No tocante a investimentos, os dados demonstram que, entre 2007 e 2020, 176 projetos, somando US$ 66 bilhões, foram desenvolvidos por empresas chinesas no Brasil, que recebeu metade dos investimento chineses na América Latina. A maior parte destes investimentos foi canalizada para o setor de energia, seguido por mineração, manufatura, agricultura e serviços financeiros, sendo liderada por empresas estatais chinesas. China e Estados Unidos têm se revesado entre o primeiro e o segundo posto de maiores investidores diretos no Brasil.

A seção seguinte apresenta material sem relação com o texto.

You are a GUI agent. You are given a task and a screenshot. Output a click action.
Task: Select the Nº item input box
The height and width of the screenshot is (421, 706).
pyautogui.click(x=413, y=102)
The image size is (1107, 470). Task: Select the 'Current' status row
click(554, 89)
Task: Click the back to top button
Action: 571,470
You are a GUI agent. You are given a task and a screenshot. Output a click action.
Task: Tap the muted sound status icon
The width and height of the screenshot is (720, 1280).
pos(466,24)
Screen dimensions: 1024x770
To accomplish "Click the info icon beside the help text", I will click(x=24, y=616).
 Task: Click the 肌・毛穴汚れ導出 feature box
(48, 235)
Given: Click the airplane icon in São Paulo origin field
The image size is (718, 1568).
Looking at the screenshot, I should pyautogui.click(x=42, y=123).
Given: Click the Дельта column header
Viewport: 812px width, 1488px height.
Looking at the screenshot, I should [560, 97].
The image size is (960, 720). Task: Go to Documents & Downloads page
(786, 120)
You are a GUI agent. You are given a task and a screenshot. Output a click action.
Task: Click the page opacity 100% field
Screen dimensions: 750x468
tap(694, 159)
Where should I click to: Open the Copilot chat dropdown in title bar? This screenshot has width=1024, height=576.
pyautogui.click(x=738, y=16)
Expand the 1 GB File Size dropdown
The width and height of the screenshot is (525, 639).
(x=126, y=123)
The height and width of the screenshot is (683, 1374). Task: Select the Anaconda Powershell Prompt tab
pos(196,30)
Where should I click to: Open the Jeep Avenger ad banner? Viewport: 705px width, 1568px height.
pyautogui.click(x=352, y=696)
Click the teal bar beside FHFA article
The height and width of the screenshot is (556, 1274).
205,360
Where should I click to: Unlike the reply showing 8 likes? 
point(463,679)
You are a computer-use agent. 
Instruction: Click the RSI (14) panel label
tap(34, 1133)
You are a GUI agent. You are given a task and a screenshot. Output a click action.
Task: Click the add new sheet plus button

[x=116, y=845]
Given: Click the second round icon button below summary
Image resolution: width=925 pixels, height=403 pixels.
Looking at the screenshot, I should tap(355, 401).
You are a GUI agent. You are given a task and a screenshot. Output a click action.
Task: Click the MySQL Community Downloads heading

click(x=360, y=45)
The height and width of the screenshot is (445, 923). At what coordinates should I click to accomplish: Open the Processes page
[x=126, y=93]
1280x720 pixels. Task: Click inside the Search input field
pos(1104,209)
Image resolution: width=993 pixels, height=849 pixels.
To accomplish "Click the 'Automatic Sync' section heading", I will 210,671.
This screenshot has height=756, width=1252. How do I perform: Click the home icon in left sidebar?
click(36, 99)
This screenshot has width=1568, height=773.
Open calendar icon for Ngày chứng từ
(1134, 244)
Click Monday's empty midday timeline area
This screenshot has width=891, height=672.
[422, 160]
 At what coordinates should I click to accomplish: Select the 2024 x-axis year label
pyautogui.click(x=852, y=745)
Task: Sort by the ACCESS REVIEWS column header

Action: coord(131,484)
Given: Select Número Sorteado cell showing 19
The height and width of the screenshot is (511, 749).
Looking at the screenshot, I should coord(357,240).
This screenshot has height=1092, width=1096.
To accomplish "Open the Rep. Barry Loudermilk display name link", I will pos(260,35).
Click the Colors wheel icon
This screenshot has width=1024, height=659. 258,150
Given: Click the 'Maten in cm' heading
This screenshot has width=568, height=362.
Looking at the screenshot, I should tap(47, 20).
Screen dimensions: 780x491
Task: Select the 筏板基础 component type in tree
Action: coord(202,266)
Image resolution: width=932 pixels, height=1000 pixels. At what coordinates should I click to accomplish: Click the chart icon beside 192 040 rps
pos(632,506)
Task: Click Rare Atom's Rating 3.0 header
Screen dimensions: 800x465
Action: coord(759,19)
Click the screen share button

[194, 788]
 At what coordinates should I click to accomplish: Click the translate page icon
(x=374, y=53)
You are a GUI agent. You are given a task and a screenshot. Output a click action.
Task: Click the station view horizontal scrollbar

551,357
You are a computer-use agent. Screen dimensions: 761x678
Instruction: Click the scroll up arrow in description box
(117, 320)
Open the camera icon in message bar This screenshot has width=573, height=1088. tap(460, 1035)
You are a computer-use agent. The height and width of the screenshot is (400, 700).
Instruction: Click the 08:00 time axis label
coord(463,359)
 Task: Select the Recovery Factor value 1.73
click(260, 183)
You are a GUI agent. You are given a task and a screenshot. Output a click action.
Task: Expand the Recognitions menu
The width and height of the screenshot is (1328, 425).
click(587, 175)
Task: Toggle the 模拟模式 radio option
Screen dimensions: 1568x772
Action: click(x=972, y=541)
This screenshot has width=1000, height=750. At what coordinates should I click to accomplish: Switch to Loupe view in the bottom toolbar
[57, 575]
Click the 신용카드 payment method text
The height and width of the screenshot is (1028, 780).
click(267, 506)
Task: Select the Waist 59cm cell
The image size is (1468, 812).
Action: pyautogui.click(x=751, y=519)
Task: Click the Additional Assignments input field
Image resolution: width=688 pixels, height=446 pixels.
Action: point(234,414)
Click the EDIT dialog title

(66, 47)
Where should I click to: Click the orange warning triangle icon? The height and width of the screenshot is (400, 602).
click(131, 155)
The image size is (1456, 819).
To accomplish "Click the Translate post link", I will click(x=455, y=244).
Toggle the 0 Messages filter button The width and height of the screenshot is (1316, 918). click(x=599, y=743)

Além da inauguração de um laboratório em Campinas para estudar o ciclo completo da produção de módulos fotovoltaicos, a chinesa BYD, que já fabrica ônibus elétricos e placas solares no Brasil, planeja ampliar seu parque no país e fazer um investimento de R$ 3 bilhões para produzir carros elétricos e híbridos.

Em resumo

Se nosso objetivo central é transformar as relações mundiais de poder, é eliminar os privilégios decorrentes da unipolaridade e estabelecermos um mundo multipolar com democracia econômica, não há como não reconhecer o papel inescapável da parceria com a China, mas também com os Brics. Não há dúvidas de que a China é, econômica e tecnologicamente, a principal potência dos Brics. Mas, não se pode esquecer que somos uma potência na produção de alimentos, de que a Rússia é uma potência militar, que a Índia vem trilhando um caminho de progresso intenso, que o grupo dos Brics ampliado é uma potência energética e que compomos quase metade da população mundial. Em resumo, precisamos da parceria com a China e, da mesma forma, somos parceiros essenciais ao futuro chinês.

Publicado originalmente em Jornal GGN.